By Jonn Elledge

"In disappointing news, the government has fudged the eviction ban," began an email I received from a Shelter press officer the other week. The next bit, which I suspect I'm not actually supposed to publish but what the hell, read, "ARGH." This particular cluster of expletives – which, spoiler alert, the government has since fixed – tells us a lot, I feel, both about how the government is handling this crisis, and how it sees the world.

The story runs like this. On March 17th, chancellor Rishi Sunak unveiled a three month mortgage holiday for anyone whose income took a hit from coronavirus. The move was widely welcomed, while also triggering an avalanche of criticism because it did nothing to help the large – generally younger, poorer, more precarious – chunk of the population housed by the private rental sector. So the next day, housing secretary Robert Jenrick announced that landlords would not be allowed to start eviction proceedings for at least three months. "The government is clear," he said. "No renter who has lost income due to coronavirus will be forced out of their home."

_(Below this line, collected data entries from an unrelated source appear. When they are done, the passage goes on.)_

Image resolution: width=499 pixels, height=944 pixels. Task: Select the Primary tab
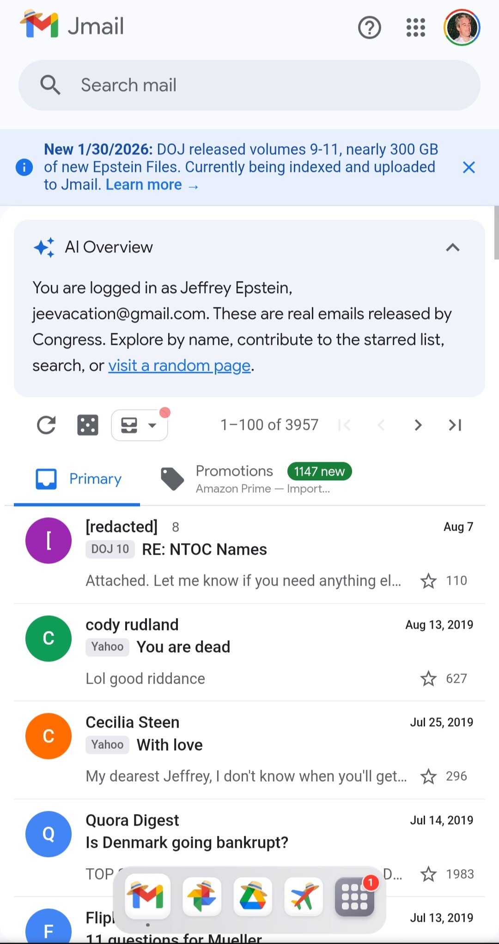79,479
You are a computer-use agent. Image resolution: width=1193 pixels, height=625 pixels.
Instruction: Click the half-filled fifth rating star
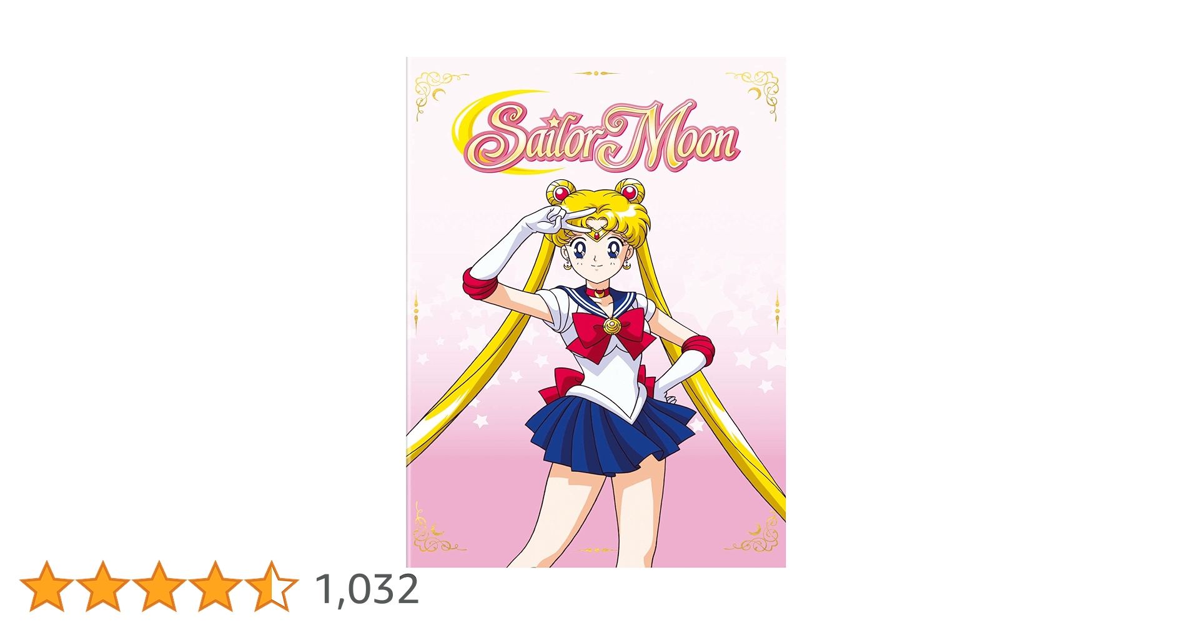[x=272, y=586]
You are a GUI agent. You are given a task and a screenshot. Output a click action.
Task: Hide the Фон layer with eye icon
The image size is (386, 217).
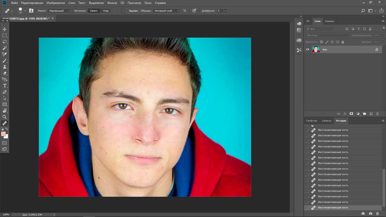coord(308,50)
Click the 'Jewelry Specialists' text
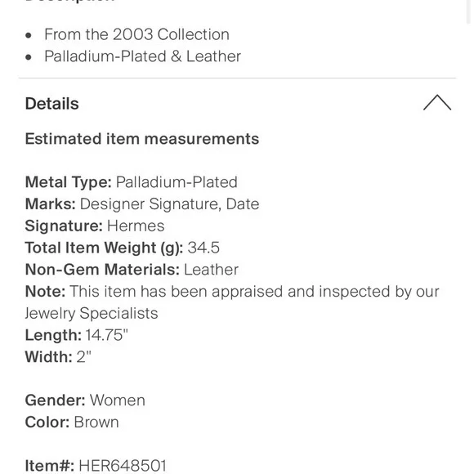This screenshot has width=474, height=474. point(92,314)
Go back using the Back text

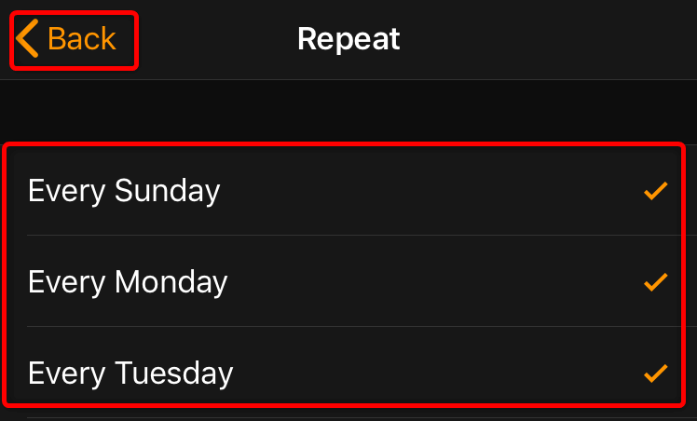click(x=82, y=39)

You might take from this that the emergency legislation the housing secretary was proposing would prevent anyone being evicted in the middle of a global pandemic. You would be wrong. When the draft legislation appeared, on March 23rd, all it did was increase the notice period that landlords must give tenants before beginning court proceedings from two months to three: renters could still find themselves homeless this summer, at a point at which it is depressingly plausible that a global pandemic requiring extensive social distancing measures will still be raging.

Worse: as many as 20,000 eviction proceedings were already in progress, meaning that people could be evicted at a time when the official government advice is – pause for hollow laughter – "stay at home". This was the stat that had caused that Shelter press officer to "ARGH" at me.

And then, in an unlikely twist, the government listened. On March 26th, Jenrick announced that the following day the courts would suspend all eviction cases for at least 90 days. The state will not be assisting landlords in forcing tenants onto the streets in the middle of a lockdown.

A couple of things strike me about this story. One is that the people on social media whining about how ministers are doing a difficult job and so we shouldn't criticise them are entirely and demonstrably wrong. Policy is better than it would have been – not just better in terms of achieving the intended outcomes, but morally better, too – because organisations like Shelter are pointing out holes and pushing back.

The other is that a lot of holes are being patched on the fly, as they are pointed out. You can see a similar dynamic in the way the Budget was swiftly followed up with a crisis budget filled with measures to support employers to keep employing people, which was soon followed in turn with further plans to support self-employed people who weren't covered by the previous measures. At present, the government maintains that is it. The couple of million self-employed people who weren't covered by those measures, such as those who've moved to that status since April 2019, will just have to lump it. Perhaps that line will hold. Very plausibly, it won't.

I can see two possible interpretations of all this. One is that this is a difficult and fast changing situation none of us have had to deal with before. You'd expect the response to be imperfect, and to rely on systems and processes already in place rather than ones that have to be built from scratch. It is simply easier to promise mortgage holidays, a thing that already exists, than rental holidays, which don't. And it's easier to offer government guarantees of incomes of which HMRC has a record than those of which it doesn't. It makes sense for ministers to start with what they know how to do and then see what patches are required.

But there's another, less flattering reading: a government composed mostly of people with secure homes and incomes is a lot better at protecting people who fit the same profile. That probably isn't, or at least isn't only, a matter of self-interest. It's about whose lives and needs are actually understood by those in charge of helping them. Perhaps there is simply nobody in the room asking what happens to the newly freelance renter who's already been hit by a no-fault eviction.

You can see evidence for this theory in the way so much of this rushed government policy making contains implicit assumptions that economic relationships will be mutually agreed and reasonable. There are no measures explicitly providing financial support for renters – it's simply assumed that landlords whose tenants lose income will agree to come to some arrangement. In the same way, deputy chief medical officer Jenny Harries' comments that those being forced to go to work should speak with their bosses assumes that those bosses will be reasonable. Many will. Plenty won't.

The government is dealing with a crisis of a scale and complexity that none have faced in decades. Policies are going to have gaps, and – as Shelter did – we should be willing to acknowledge and congratulate it when it addresses them.

Nonetheless, the nature of those gaps feels pretty telling. This is a government composed of people who simply can't conceive of how it feels to have no power.

Jonn Elledge is a freelance writer and a former assistant editor of the New Statesman.